Columnar shuffle can be enabled by setting `spark.comet.exec.shuffle.mode` to `jvm`. If this mode is explicitly set,
then any shuffle operations that cannot be supported in this mode will fall back to Spark.

#### Native Shuffle

Comet also provides a fully native shuffle implementation, which generally provides the best performance. However,
native shuffle currently only supports `HashPartitioning` and `SinglePartitioning`.

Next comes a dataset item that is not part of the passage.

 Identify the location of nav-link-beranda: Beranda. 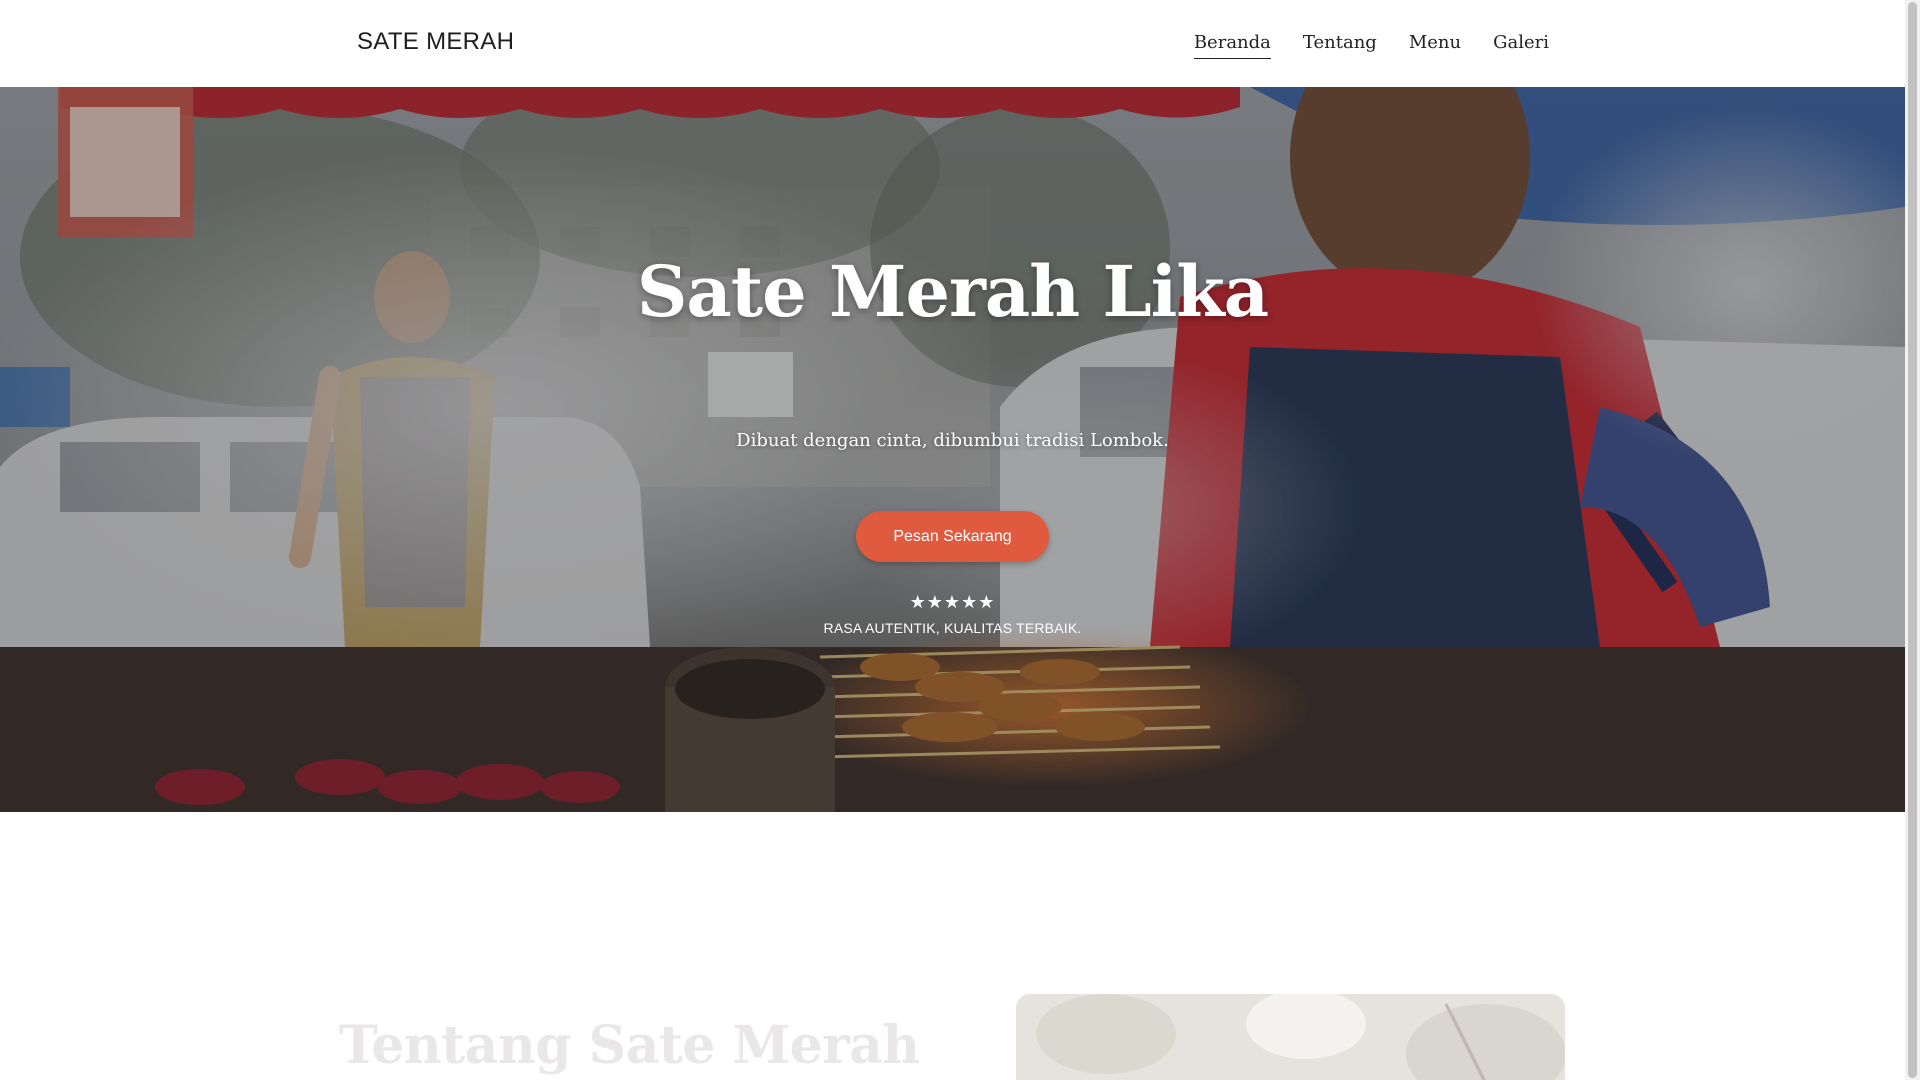
(1232, 46).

To enable native shuffle, set `spark.comet.exec.shuffle.mode` to `native`. If this mode is explicitly set,
then any shuffle operations that cannot be supported in this mode will fall back to Spark.

## Metrics

Comet metrics are not directly comparable to Spark metrics in some cases.

`CometScanExec` uses nanoseconds for total scan time. Spark also measures scan time in nanoseconds but converts to
milliseconds _per batch_ which can result in a large loss of precision. In one case we saw total scan time
of 41 seconds reported as 23 seconds for example.